What you have to do ▸ Reproduce the listing below, substituting "How should I perform" for "How do I perform" wherever it occurs and leaving every other part unchanged.

### Provided information

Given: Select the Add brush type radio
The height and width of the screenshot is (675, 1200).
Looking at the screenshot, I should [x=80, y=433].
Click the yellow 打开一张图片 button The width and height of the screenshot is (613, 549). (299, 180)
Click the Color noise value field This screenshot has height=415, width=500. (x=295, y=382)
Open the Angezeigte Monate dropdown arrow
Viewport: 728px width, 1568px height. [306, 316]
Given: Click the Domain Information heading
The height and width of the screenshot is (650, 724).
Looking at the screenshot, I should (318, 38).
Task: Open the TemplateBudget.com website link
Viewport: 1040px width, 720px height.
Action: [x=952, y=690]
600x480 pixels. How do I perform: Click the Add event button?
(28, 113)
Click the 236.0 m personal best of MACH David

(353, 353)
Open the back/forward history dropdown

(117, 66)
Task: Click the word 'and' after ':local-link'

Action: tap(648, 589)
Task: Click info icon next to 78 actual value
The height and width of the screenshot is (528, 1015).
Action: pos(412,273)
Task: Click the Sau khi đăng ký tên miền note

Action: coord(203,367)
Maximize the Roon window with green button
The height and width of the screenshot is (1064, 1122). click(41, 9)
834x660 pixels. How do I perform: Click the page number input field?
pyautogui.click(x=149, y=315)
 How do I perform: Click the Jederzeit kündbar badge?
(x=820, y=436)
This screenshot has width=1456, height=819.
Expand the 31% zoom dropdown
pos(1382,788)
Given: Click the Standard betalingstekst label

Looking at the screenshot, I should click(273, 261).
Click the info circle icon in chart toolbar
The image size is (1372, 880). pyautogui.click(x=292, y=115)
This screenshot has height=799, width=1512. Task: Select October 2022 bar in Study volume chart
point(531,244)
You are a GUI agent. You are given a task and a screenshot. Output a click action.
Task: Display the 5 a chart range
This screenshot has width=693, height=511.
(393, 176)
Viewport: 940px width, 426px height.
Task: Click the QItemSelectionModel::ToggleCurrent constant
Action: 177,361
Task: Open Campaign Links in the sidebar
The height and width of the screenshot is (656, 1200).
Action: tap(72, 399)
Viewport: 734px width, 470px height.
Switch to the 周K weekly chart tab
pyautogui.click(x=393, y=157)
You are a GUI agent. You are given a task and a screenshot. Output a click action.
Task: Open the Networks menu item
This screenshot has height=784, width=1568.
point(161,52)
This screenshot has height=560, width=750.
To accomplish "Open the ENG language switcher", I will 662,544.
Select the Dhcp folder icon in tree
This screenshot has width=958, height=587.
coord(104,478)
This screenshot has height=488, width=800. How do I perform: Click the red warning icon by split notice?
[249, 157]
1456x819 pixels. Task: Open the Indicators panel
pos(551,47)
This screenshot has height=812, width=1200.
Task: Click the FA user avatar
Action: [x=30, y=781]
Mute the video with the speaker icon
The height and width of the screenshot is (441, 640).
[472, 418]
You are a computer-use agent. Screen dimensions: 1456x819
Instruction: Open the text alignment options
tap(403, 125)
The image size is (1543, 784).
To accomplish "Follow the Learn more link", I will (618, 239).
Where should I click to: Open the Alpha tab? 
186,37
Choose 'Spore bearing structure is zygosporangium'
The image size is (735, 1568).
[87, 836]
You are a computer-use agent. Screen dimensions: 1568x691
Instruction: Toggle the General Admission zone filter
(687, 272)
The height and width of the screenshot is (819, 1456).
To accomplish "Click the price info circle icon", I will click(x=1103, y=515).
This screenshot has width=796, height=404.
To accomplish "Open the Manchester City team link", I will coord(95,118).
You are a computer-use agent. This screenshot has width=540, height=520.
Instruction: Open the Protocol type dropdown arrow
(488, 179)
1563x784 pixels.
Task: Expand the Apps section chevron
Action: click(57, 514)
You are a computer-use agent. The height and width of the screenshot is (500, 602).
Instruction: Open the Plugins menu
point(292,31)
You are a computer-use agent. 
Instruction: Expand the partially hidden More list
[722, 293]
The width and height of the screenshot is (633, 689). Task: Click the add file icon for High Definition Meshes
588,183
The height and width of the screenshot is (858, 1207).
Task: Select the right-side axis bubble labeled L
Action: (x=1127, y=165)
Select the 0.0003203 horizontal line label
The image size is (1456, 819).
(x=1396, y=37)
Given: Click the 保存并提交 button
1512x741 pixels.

######

Exercise output ▸
Given: Select the Add brush type radio
The height and width of the screenshot is (675, 1200).
Looking at the screenshot, I should [x=80, y=433].
Click the yellow 打开一张图片 button The width and height of the screenshot is (613, 549). (299, 180)
Click the Color noise value field This screenshot has height=415, width=500. (x=295, y=382)
Open the Angezeigte Monate dropdown arrow
Viewport: 728px width, 1568px height. [306, 316]
Given: Click the Domain Information heading
The height and width of the screenshot is (650, 724).
Looking at the screenshot, I should (318, 38).
Task: Open the TemplateBudget.com website link
Viewport: 1040px width, 720px height.
Action: [x=952, y=690]
600x480 pixels. How should I perform: Click the Add event button?
(28, 113)
Click the 236.0 m personal best of MACH David

(353, 353)
Open the back/forward history dropdown

(117, 66)
Task: Click the word 'and' after ':local-link'

Action: tap(648, 589)
Task: Click info icon next to 78 actual value
The height and width of the screenshot is (528, 1015).
Action: pos(412,273)
Task: Click the Sau khi đăng ký tên miền note

Action: coord(203,367)
Maximize the Roon window with green button
The height and width of the screenshot is (1064, 1122). click(41, 9)
834x660 pixels. How should I perform: Click the page number input field?
pyautogui.click(x=149, y=315)
 How should I perform: Click the Jederzeit kündbar badge?
(x=820, y=436)
This screenshot has width=1456, height=819.
Expand the 31% zoom dropdown
pos(1382,788)
Given: Click the Standard betalingstekst label

Looking at the screenshot, I should click(273, 261).
Click the info circle icon in chart toolbar
The image size is (1372, 880). pyautogui.click(x=292, y=115)
This screenshot has height=799, width=1512. Task: Select October 2022 bar in Study volume chart
point(531,244)
You are a GUI agent. You are given a task and a screenshot. Output a click action.
Task: Display the 5 a chart range
This screenshot has width=693, height=511.
(393, 176)
Viewport: 940px width, 426px height.
Task: Click the QItemSelectionModel::ToggleCurrent constant
Action: 177,361
Task: Open Campaign Links in the sidebar
The height and width of the screenshot is (656, 1200).
Action: tap(72, 399)
Viewport: 734px width, 470px height.
Switch to the 周K weekly chart tab
pyautogui.click(x=393, y=157)
You are a GUI agent. You are given a task and a screenshot. Output a click action.
Task: Open the Networks menu item
This screenshot has height=784, width=1568.
point(161,52)
This screenshot has height=560, width=750.
To accomplish "Open the ENG language switcher", I will 662,544.
Select the Dhcp folder icon in tree
This screenshot has width=958, height=587.
coord(104,478)
This screenshot has height=488, width=800. How should I perform: Click the red warning icon by split notice?
[249, 157]
1456x819 pixels. Task: Open the Indicators panel
pos(551,47)
This screenshot has height=812, width=1200.
Task: Click the FA user avatar
Action: [x=30, y=781]
Mute the video with the speaker icon
The height and width of the screenshot is (441, 640).
[472, 418]
You are a computer-use agent. Screen dimensions: 1456x819
Instruction: Open the text alignment options
tap(403, 125)
The image size is (1543, 784).
To accomplish "Follow the Learn more link", I will (618, 239).
Where should I click to: Open the Alpha tab? 
186,37
Choose 'Spore bearing structure is zygosporangium'
The image size is (735, 1568).
[87, 836]
You are a computer-use agent. Screen dimensions: 1568x691
Instruction: Toggle the General Admission zone filter
(687, 272)
The height and width of the screenshot is (819, 1456).
To accomplish "Click the price info circle icon", I will click(x=1103, y=515).
This screenshot has width=796, height=404.
To accomplish "Open the Manchester City team link", I will coord(95,118).
You are a computer-use agent. This screenshot has width=540, height=520.
Instruction: Open the Protocol type dropdown arrow
(488, 179)
1563x784 pixels.
Task: Expand the Apps section chevron
Action: click(57, 514)
You are a computer-use agent. The height and width of the screenshot is (500, 602).
Instruction: Open the Plugins menu
point(292,31)
You are a computer-use agent. 
Instruction: Expand the partially hidden More list
[722, 293]
The width and height of the screenshot is (633, 689). Task: Click the add file icon for High Definition Meshes
588,183
The height and width of the screenshot is (858, 1207).
Task: Select the right-side axis bubble labeled L
Action: (x=1127, y=165)
Select the 0.0003203 horizontal line label
The image size is (1456, 819).
(x=1396, y=37)
Given: Click the 保存并提交 button
1512x741 pixels.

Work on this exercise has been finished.